Leaders in China can do little but worry and wait to see if the debt debate in Washington comes to a resolution before Thursday’s deadline, when the government technically begins defaulting on payments to its creditors.

State-backed media have been busy using the debt debate as a chance to find fault in America’s democratic political system, which authorities view as inherently handicapped by legislative gridlock, putting at risk the global economic system.

Conspiracy theory

One recent commentary in China’s Guoji Xianqu Daobao warned the United States is about to throw “an economic nuclear bomb,” depressing stock markets until the impasse is resolved.

Another in the Shijie Xinwen Bao cried conspiracy, arguing the government shutdown was just a “Ponzi scheme” directed by Washington to maintain its role as a global financial leader.

The commentary that has attracted the most attention, however, is an opinion piece by state-run news agency Xinhua, calling for a new world economic system that is “de-Americanized.” Despite drawing broad attention overseas, it has had less impact at home and was not published in Chinese.

The article calls for the establishment of a new international currency reserve to replace the one dominated by the U.S. dollar.

Jeffrey Bader, former national security adviser to President Barack Obama says that if Xinhua is saying the situation is horrible, he agrees. He says it is a disgraceful episode in American history, but that markets will determine the fate of the U.S. currency, just as they always have.

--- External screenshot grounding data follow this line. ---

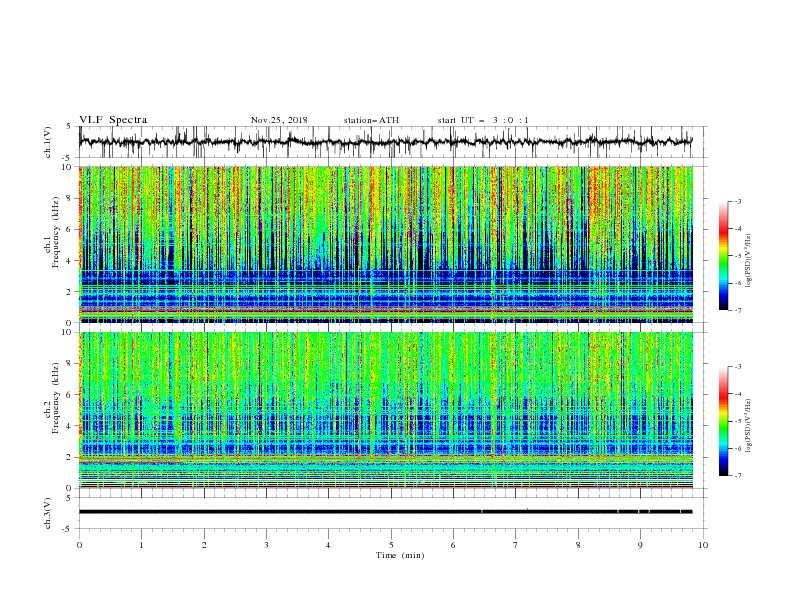The height and width of the screenshot is (612, 792).
Task: Click the Nov.25, 2018 date label
Action: tap(279, 120)
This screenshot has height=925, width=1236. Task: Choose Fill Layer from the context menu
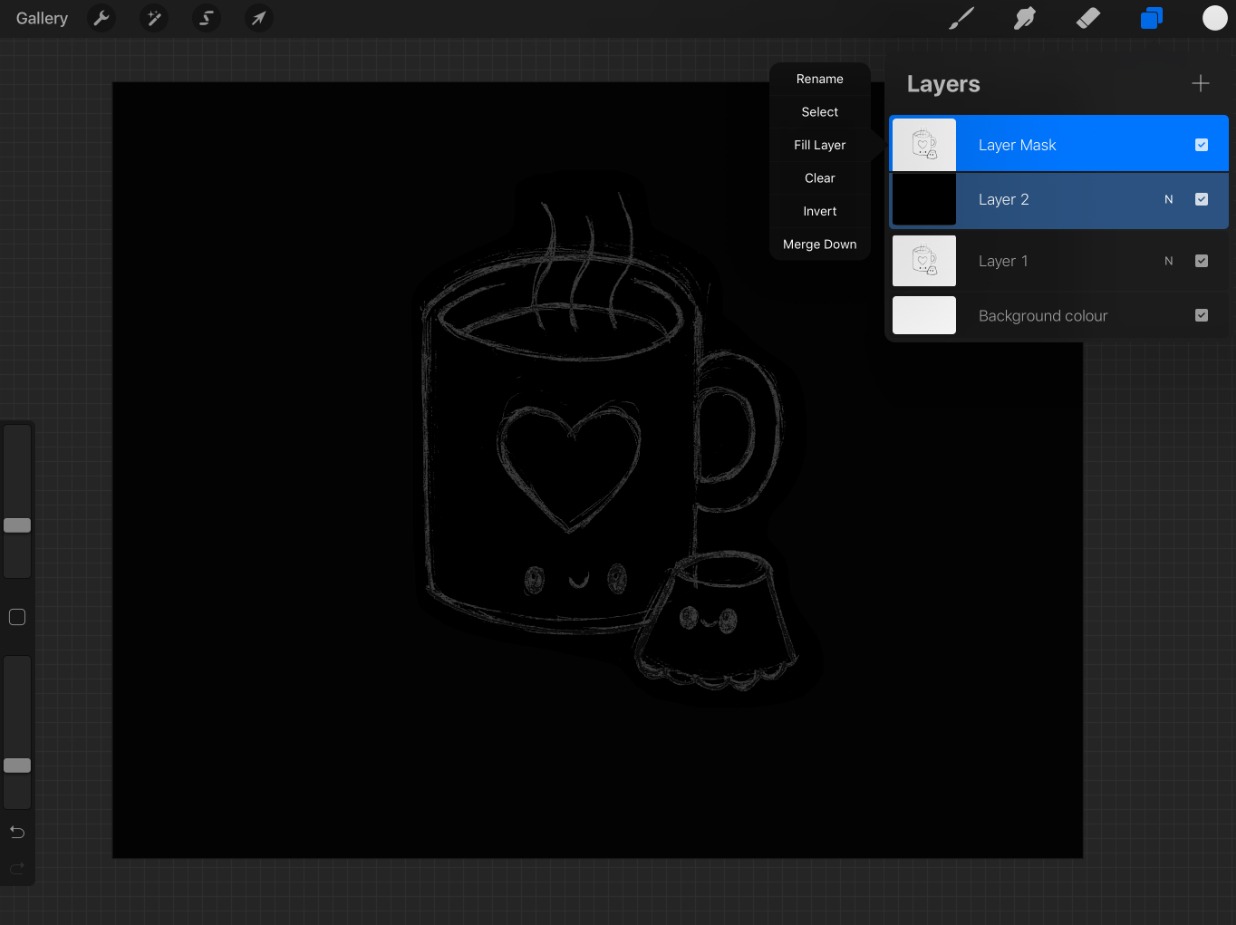point(819,144)
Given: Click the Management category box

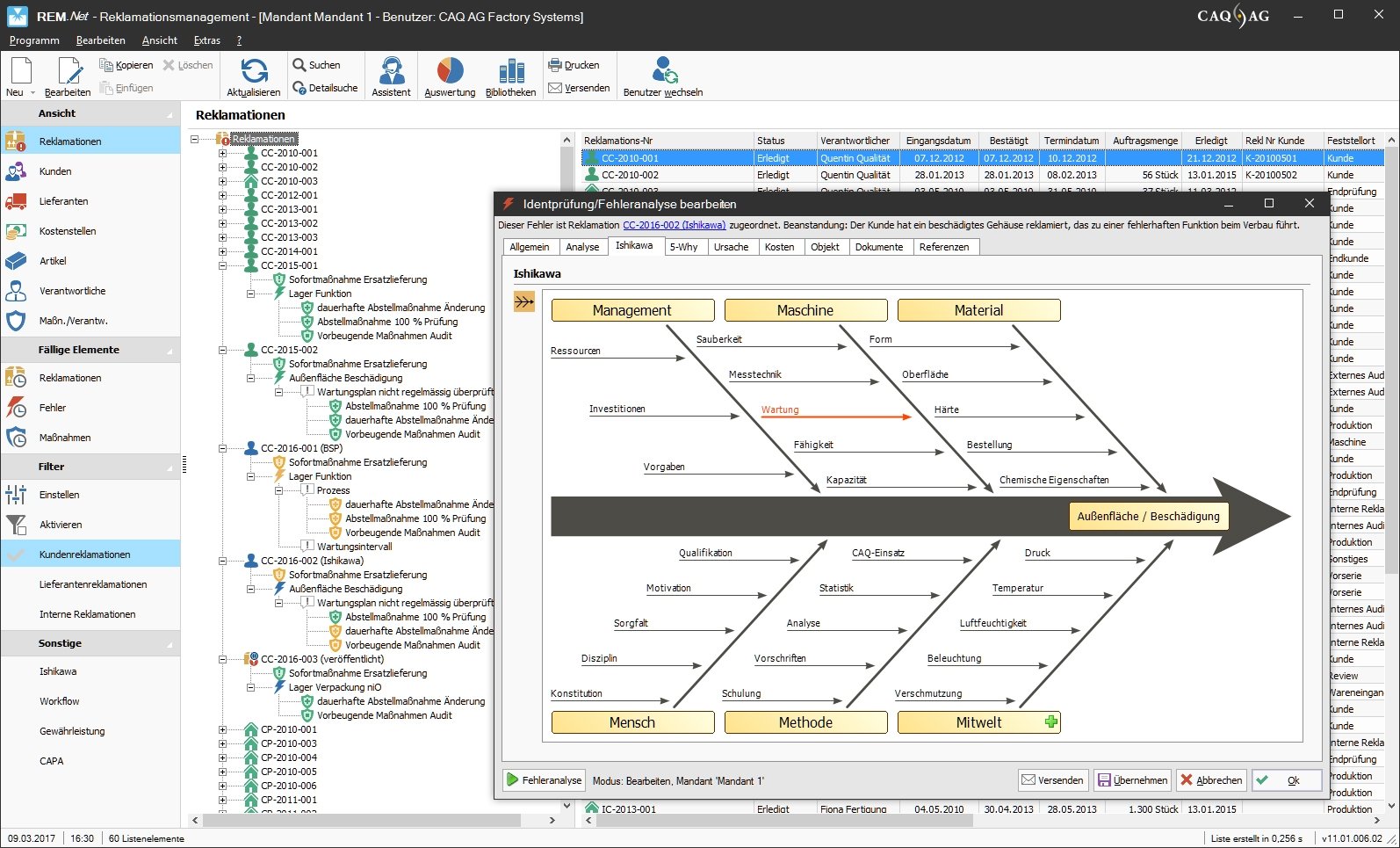Looking at the screenshot, I should [x=631, y=310].
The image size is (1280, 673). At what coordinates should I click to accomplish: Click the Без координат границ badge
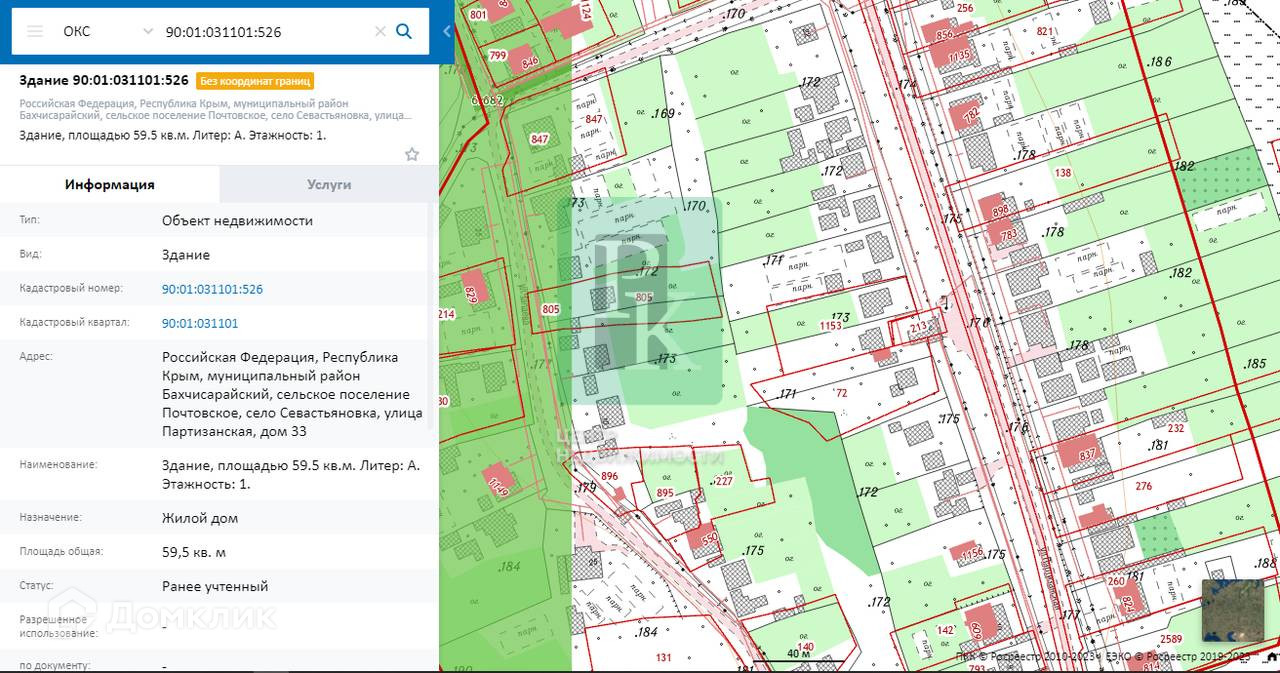click(x=255, y=81)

“It's not going to be determined by a fiat from Washington or the next chairman of the Federal Reserve announcing that we are going to remain the global currency. Markets everywhere will determine it," he said. "If Zhou Xiaochuan [the head of the People’s Bank of China] or SAFE [State Administration of Foreign Exchange] decided tomorrow that 1.3 trillion in dollars in U.S. treasuries is still risking too much, they would look for alternatives.”

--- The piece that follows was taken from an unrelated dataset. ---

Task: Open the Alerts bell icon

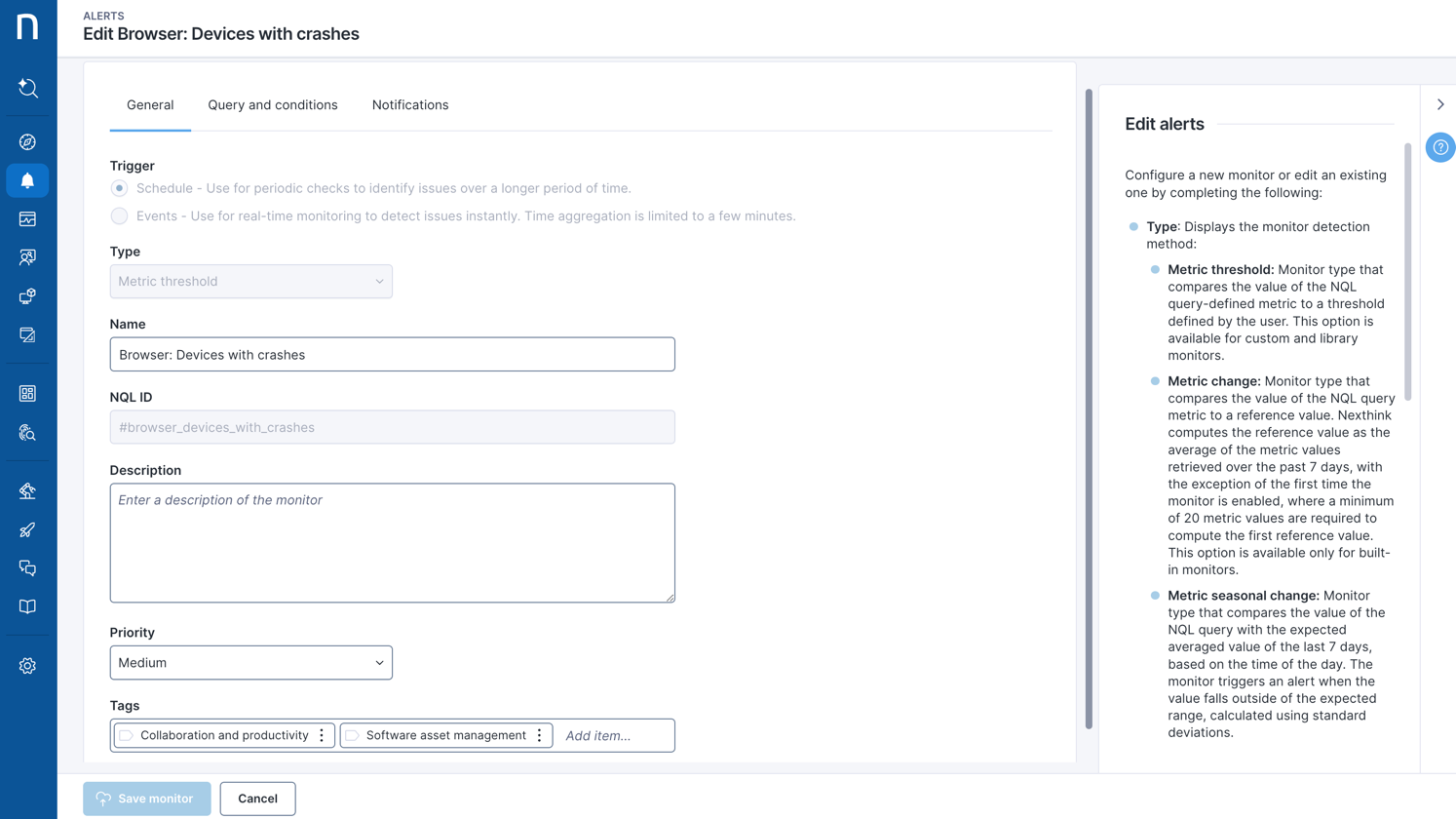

Like many other countries, a large batch of China's $3.66 trillion in foreign currency reserves are held in the low-yield U.S. dollar Treasury bonds, long considered a safe investment with little risk.

That stability has been the main reason that the dollar remains the centerpiece of the global financial system, as a currency countries purchase and hold as a safe asset. 

Looking for options

In recent years, China has slowed its purchase of Treasuries, but it has few other options for storing the surpluses from its export-driven economy.

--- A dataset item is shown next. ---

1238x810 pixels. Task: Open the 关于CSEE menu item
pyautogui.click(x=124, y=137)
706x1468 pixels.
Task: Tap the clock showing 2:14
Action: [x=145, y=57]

Financial instability in Europe has hurt the attractiveness of the Euro. And China does not yet allow its own currency to be freely traded across its borders, meaning it cannot become an international reserve.

But Bader said China is taking steps to turn the renminbi or RMB, into a major currency.

“Already many countries with whom China has agreements for settlements of transactions with RMB. Just announced with Australia recently, with New Zealand and a lot of places in Southeast Asia. But China is still quite some distance away from the RMB becoming a significant reserve currency and China is probably not anxious to move in that direction, too,” said Bader.

Even so, China is making efforts to move in that direction. This week, it cleared Britain to join Hong Kong and Taiwan in a program that allows offshore RMB to be invested in Chinese securities.

Soon, investors in London will be able to buy up Chinese bonds, stocks and other market instruments.

Potential downgrade impact

As the debate in Washington pushes into its final hours, U.S.-debt rating company Fitch Ratings says it is reviewing the U.S. government’s AAA status.

For China, a downgrade could wipe out some of their $1.28 trillion in U.S. Treasury holdings.

Jin Canrong, a political scientist at Beijing’s Renmin University, said that could have serious implications domestically.

“That’s the biggest concern right now, nothing else," Jin Canrong said.  He added he doesn’t see any big changes and doesn’t believe the situation will have an impact on U.S. standing in the world. Hence, he said, China still needs to work together with America.

David Dollar, a senior fellow at the Brookings Institution in Washington D.C., said that although the debt debate risks hurting U.S. stature in Asia, the impact is likely to be small.

“I think there is a gradual shift going on where China’s size in the world economy is growing and China’s influence is growing, but that’s a very gradual process,” he said.

The debt standoff in Washington forced President Barack Obama to cancel a trip to key Asian economic and political meetings earlier this month. At a time when the Obama administration has been trying to boost Asian diplomatic and security ties, China has been playing up its own role.

The state-backed Beijing Youth Daily summed up the Chinese view by quoting the proverb, a “good neighbor, is better than a brother far off.”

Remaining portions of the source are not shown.